▶ **Input data**
▬▬▬▬▬▬▬▬▬▬

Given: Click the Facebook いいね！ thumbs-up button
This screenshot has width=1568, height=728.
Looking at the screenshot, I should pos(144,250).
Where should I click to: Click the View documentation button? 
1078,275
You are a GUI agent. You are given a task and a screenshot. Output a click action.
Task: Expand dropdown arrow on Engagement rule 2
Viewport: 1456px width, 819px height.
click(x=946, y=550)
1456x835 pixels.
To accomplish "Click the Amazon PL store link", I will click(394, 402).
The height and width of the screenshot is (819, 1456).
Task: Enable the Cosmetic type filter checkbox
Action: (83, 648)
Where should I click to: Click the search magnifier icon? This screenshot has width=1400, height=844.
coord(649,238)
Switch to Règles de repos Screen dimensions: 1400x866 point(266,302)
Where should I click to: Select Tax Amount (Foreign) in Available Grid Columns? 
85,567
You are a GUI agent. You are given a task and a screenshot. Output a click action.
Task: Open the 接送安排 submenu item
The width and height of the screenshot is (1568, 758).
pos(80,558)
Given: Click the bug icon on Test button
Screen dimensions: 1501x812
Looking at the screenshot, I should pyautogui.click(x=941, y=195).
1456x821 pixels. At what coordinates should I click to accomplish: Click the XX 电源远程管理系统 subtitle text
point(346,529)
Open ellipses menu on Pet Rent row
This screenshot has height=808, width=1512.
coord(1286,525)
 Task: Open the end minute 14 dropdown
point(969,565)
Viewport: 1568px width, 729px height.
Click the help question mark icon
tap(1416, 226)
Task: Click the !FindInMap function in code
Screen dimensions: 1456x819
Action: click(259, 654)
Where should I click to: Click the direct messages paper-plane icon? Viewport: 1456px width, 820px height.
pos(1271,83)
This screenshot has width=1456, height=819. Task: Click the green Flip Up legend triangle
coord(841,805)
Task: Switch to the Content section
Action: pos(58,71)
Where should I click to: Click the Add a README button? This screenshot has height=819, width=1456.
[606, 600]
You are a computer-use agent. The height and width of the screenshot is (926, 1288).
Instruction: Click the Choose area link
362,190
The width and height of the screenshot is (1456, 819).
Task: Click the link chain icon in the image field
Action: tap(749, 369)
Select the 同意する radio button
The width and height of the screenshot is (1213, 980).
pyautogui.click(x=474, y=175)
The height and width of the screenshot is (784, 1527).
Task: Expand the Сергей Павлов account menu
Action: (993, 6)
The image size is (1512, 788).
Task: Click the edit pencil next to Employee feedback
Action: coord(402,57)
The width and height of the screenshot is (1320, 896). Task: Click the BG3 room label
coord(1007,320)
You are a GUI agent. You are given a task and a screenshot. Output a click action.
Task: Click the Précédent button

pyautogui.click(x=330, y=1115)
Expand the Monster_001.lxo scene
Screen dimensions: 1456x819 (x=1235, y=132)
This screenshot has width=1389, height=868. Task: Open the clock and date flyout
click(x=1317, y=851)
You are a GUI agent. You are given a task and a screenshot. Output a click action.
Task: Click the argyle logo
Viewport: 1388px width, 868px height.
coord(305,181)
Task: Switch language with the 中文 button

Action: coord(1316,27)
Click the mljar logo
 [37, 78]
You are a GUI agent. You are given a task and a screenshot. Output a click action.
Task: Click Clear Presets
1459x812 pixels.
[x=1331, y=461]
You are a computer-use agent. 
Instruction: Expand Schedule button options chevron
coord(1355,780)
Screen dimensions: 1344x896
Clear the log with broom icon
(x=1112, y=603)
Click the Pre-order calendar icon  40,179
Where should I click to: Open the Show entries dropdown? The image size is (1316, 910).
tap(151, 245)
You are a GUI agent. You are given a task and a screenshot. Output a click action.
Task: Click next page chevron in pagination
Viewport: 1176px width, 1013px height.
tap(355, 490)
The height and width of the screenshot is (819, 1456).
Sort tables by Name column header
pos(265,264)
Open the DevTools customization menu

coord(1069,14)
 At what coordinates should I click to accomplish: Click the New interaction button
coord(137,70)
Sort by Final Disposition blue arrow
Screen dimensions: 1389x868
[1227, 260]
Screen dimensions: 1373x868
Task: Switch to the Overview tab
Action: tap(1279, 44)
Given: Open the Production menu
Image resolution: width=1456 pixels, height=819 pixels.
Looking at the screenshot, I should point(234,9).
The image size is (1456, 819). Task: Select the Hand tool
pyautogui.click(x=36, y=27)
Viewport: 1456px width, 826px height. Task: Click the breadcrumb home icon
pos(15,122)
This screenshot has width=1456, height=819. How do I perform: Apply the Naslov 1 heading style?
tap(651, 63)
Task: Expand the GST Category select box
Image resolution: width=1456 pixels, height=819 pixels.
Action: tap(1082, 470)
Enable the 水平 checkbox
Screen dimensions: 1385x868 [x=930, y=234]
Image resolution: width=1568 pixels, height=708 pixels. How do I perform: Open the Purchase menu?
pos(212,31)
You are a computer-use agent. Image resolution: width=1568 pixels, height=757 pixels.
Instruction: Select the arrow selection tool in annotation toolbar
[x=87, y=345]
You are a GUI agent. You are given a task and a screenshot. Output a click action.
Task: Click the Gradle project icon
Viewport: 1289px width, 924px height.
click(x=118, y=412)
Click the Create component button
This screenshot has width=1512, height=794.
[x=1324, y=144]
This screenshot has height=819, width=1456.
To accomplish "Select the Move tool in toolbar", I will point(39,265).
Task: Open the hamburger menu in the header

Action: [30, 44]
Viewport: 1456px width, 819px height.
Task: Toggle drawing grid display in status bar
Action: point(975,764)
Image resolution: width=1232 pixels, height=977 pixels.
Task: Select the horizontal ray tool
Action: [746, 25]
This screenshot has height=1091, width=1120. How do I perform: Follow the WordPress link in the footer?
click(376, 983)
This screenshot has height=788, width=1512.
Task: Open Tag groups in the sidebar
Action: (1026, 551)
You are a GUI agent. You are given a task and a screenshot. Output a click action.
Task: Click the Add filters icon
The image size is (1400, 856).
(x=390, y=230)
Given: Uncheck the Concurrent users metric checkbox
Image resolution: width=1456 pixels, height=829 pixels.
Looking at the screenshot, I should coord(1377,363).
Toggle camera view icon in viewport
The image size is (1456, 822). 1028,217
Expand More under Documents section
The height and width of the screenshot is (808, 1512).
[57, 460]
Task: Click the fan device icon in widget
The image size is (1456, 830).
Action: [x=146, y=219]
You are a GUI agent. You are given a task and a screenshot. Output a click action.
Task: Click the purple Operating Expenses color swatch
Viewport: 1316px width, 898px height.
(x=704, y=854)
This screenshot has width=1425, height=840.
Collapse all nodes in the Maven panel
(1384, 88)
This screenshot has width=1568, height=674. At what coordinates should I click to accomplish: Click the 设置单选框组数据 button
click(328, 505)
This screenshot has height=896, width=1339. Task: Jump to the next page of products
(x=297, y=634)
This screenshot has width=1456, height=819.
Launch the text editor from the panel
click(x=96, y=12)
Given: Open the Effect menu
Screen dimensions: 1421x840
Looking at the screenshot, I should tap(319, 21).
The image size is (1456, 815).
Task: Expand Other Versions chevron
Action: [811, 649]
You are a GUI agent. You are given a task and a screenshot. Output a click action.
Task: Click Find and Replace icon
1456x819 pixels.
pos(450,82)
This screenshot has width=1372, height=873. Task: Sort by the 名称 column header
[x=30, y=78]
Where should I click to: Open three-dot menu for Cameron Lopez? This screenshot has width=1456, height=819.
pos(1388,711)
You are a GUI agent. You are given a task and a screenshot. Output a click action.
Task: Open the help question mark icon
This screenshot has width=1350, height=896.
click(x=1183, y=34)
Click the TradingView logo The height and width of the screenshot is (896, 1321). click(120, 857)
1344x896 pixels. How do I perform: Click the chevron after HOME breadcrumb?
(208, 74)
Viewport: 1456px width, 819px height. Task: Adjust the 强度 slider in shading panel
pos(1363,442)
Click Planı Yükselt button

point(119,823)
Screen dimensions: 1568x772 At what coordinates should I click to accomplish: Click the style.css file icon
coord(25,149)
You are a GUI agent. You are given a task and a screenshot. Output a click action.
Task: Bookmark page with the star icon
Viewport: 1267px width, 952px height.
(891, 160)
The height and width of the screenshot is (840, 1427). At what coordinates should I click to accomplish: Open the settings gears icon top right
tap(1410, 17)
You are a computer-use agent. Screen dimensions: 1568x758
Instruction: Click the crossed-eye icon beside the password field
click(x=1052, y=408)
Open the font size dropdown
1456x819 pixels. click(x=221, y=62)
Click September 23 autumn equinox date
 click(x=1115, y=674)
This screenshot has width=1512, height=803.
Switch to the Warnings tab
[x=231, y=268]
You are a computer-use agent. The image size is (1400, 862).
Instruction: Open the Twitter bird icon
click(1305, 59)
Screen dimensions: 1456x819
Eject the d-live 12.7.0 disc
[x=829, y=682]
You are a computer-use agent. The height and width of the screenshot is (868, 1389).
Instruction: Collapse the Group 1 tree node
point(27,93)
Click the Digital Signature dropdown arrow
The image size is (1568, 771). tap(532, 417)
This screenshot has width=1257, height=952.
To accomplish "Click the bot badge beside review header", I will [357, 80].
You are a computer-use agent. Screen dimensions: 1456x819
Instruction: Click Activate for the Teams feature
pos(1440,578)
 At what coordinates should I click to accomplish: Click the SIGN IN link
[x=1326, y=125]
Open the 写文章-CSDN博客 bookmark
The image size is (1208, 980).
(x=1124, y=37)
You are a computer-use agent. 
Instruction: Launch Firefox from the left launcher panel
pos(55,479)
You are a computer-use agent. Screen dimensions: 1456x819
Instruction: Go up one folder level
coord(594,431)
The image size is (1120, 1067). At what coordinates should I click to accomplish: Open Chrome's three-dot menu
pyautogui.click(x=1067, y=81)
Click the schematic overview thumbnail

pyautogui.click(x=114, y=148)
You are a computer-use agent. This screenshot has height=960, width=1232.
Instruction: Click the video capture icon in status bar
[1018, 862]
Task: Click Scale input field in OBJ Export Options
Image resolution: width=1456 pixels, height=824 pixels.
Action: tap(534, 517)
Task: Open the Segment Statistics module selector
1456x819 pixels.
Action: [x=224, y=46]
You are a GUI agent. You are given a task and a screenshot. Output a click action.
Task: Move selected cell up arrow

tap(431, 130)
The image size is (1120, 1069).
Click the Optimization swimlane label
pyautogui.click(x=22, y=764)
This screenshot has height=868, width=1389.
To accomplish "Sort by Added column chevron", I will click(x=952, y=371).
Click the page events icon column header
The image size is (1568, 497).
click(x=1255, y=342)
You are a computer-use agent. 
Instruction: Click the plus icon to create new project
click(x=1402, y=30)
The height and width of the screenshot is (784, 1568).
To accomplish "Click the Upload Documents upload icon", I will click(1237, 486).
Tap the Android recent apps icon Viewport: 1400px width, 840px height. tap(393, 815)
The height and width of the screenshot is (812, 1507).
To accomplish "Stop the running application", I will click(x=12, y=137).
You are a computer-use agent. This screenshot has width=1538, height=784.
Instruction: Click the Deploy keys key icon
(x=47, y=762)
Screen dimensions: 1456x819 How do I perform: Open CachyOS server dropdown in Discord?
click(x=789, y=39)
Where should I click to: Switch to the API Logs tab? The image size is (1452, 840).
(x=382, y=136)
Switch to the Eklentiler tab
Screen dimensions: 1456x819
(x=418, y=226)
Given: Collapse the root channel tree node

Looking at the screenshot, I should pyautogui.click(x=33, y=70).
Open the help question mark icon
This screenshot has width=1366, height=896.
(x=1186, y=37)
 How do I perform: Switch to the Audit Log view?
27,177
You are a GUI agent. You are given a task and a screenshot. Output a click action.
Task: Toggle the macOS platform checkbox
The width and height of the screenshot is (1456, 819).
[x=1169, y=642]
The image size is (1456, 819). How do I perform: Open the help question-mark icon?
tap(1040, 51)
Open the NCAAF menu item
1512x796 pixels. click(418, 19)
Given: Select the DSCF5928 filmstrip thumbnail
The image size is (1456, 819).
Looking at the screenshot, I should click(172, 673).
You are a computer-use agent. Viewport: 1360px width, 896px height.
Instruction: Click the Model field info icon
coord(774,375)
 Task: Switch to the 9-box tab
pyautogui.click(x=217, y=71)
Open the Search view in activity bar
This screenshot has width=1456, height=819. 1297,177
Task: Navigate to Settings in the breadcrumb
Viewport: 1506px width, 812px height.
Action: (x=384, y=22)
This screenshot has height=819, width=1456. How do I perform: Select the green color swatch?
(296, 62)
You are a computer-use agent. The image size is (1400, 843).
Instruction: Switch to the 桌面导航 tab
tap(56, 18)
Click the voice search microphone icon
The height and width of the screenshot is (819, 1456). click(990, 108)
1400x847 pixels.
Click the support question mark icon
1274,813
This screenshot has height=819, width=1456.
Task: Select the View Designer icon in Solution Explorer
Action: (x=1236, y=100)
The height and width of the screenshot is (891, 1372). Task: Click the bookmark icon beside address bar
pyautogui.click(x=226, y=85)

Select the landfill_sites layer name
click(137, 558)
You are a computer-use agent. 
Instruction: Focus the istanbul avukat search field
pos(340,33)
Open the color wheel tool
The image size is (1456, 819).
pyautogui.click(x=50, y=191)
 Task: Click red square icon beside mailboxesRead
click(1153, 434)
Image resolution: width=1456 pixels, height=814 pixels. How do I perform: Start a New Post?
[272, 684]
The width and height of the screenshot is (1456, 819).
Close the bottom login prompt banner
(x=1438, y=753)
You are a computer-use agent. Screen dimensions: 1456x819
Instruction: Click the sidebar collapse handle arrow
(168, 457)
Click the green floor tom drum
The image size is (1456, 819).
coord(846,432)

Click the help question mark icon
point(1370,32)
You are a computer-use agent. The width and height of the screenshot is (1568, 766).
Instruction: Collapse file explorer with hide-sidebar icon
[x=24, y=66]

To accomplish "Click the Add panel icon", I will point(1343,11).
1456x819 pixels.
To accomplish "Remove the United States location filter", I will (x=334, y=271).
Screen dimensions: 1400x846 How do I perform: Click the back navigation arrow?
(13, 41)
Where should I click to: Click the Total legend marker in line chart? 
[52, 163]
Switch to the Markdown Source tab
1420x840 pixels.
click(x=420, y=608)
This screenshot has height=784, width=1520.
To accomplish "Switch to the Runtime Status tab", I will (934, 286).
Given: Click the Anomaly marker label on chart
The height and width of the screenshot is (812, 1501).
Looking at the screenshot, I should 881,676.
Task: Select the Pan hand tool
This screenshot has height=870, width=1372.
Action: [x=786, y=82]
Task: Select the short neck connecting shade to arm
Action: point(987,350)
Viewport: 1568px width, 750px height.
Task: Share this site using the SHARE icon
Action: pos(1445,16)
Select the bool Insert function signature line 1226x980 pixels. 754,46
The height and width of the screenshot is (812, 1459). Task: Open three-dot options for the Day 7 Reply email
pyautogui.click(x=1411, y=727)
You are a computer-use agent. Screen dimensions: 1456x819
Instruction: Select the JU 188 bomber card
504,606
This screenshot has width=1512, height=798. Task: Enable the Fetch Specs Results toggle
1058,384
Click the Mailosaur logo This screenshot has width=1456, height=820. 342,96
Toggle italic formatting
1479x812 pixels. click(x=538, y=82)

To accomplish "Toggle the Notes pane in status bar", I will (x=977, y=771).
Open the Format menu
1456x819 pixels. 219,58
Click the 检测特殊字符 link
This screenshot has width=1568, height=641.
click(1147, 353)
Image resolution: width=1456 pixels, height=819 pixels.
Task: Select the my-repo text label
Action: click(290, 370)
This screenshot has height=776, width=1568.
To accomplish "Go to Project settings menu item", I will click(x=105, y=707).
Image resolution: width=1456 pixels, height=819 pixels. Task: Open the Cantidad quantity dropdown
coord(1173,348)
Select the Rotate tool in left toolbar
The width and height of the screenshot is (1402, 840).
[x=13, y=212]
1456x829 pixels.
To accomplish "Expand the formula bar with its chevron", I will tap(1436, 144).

▬▬▬▬▬▬▬▬▬▬

▶ **Exercise instructions**
Whenever a line of the listing above holds the string "function", include it in the count, and report only the final number.

▶ **Exercise output**
2